How to Support Someone Who is Grieving
GRIEVING is a highly personal and intense experience – people react in quite different ways to the death of a loved one.
And there is no ‘right’ or ‘wrong’ way to grieve – but it can be extremely hard for friends and family who may themselves be grieving – to know how best to respond to someone’s grief.
How do you console someone who has just lost a life partner, a parent, a child, a close friend? Especially when the individual retreats into themselves and it seems that nothing you say or do is making any difference?
The simple answer in most cases is just continue, to be there for the person who is grieving. It may seem it is not making any difference at the time, but it is and will be appreciated, even if much later. You are powerless to ‘fix’ the situation as it cannot be repaired. You cannot change someone else’s feelings or make them better – no one can.

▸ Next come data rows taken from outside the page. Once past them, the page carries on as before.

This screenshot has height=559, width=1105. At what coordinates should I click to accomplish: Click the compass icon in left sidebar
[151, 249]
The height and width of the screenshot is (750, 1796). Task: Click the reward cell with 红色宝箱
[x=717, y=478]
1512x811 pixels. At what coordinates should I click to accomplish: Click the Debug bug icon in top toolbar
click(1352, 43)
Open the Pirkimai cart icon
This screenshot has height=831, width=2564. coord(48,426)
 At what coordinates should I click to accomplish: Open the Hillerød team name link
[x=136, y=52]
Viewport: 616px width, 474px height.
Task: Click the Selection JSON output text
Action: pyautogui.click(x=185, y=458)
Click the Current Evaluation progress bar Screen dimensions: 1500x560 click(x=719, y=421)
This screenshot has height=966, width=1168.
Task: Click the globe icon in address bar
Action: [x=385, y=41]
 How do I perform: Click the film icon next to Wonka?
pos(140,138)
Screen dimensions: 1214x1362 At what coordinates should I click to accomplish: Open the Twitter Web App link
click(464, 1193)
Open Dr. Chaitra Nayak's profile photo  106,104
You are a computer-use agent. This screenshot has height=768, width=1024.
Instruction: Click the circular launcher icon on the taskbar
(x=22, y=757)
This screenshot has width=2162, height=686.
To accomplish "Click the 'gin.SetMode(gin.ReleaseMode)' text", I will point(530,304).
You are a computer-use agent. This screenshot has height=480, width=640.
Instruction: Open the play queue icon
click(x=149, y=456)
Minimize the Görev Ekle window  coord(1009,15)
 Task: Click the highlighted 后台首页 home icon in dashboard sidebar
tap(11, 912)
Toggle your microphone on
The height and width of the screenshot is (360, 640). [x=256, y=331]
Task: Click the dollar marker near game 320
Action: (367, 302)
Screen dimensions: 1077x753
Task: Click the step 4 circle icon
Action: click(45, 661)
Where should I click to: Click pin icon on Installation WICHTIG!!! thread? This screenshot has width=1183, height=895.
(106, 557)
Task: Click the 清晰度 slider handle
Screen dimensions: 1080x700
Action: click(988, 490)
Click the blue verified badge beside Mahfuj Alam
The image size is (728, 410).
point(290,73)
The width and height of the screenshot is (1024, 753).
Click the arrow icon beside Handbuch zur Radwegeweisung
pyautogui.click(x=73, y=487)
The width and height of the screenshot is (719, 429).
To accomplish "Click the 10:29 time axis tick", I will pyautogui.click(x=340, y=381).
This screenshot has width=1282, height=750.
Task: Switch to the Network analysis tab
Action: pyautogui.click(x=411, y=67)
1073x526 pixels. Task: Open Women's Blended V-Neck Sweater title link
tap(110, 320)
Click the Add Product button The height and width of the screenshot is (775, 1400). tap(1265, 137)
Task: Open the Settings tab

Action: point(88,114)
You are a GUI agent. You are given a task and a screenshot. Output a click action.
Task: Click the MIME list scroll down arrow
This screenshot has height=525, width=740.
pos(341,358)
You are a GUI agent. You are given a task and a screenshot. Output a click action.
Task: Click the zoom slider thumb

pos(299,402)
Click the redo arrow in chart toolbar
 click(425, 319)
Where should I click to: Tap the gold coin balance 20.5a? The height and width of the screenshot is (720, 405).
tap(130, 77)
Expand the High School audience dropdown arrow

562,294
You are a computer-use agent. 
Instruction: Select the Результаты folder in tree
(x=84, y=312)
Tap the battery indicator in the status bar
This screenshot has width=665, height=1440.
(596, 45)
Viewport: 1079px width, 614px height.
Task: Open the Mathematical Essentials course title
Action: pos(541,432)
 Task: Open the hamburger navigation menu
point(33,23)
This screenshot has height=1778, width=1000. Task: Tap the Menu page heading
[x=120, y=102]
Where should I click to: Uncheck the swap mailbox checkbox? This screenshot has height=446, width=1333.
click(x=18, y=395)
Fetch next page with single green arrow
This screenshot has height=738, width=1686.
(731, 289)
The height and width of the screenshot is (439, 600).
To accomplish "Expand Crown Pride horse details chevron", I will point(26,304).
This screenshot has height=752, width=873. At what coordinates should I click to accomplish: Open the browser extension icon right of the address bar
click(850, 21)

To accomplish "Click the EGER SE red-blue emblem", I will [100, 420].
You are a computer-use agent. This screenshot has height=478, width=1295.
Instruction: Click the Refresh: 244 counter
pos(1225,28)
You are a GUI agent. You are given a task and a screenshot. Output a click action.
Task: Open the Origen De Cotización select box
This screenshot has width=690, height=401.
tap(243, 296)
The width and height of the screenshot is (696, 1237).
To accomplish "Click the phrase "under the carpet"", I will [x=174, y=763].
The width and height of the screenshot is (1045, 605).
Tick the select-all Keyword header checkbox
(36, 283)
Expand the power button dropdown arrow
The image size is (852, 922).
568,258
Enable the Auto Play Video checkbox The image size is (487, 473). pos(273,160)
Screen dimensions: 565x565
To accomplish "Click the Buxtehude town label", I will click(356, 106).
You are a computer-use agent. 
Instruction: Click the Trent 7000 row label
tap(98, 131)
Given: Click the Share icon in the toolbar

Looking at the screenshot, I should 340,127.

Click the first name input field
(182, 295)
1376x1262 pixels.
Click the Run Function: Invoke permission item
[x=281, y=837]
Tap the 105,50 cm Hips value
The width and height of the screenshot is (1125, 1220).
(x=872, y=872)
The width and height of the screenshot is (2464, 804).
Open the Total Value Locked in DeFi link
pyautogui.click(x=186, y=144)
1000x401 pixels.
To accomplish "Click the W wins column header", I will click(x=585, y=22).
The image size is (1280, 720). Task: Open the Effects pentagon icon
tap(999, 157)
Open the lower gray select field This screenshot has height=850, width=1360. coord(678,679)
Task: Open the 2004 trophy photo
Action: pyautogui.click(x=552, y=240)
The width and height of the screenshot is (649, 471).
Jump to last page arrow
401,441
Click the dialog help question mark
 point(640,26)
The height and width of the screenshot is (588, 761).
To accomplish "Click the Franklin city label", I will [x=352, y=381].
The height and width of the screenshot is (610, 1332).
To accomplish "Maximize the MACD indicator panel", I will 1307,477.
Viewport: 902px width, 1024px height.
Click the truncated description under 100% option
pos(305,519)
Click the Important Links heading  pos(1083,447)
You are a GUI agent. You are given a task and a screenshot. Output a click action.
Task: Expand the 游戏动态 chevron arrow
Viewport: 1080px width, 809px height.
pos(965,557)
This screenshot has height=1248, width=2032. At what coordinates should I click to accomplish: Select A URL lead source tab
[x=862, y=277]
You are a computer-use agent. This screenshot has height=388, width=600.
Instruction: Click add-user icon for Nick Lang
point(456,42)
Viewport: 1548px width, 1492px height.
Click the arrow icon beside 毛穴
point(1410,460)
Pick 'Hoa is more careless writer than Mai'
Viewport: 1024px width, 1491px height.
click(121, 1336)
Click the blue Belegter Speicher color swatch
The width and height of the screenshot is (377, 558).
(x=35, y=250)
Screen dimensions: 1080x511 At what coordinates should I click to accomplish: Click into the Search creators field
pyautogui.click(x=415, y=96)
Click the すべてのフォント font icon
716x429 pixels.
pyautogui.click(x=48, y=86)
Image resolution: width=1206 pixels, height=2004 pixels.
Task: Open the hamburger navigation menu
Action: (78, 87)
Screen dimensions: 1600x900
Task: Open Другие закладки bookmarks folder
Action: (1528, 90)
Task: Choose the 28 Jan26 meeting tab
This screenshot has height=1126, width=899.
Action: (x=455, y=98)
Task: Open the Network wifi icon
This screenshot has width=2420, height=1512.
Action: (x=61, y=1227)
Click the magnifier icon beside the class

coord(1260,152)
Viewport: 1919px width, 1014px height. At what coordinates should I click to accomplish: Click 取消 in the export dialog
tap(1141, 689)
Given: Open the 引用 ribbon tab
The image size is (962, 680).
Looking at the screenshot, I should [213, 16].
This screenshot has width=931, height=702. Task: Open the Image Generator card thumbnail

But you can be there, quietly offering your support and offer a positive outlook on the future – grief is a gradual and slow process that can be all encompassing at times.
Grief can make small things seem highly symbolic, and small acts of kindness to help really can make a difference – dropping round a meal, sending a card, doing a small shop – they all can provide comfort to someone grieving. It demonstrates you care about them.
Flexibility is important as grief can make people act and behave in ways they do not normally do so – invite someone to join you and your family at holidays or significant dates to help ease them through the difficult days, but also offer a way out with grace and accept a sudden cancellation, and just check in on them later.
Do not be afraid to use the deceased’s name – it may bring on tears, but it will not make the grief worse. Offer hope and simply listen to the grieving person – there is little need to ask how they are for the answer is obvious to all that they are not good. Asking what they are feeling may help them express their emotions, and acknowledge grief is a process that takes time to move through.
And because it is a process, many recently bereaved people find it more important for check-ins a little down the line as by then most people have returned to their lives and may not be checking in anymore – this is the time people can feel the most alone. Bereaved people often find it hard to reach out for help – especially after a few weeks in case people feel they should somehow be over it all by that point.
If you can and want to help, be specific and ask if doing such-and-such would be appreciated – a shop, laundry, walking the dog. It must be something you can and want to do and means the person does not have to manage your help on top of everything else they are doing. Again, help may even be more appreciated as they adjust to the new normal – especially if a widow or widower who may not have been used to cooking meals or getting the car serviced as their partner took acre of those things.
And most importantly – listen. The grieving person may not want advice or guidance, or judgment over how they are handling their grieving. Just listen and encourage them to share stories and memories. This is a time when it really is all about them – lend that shoulder to cry on and just listen.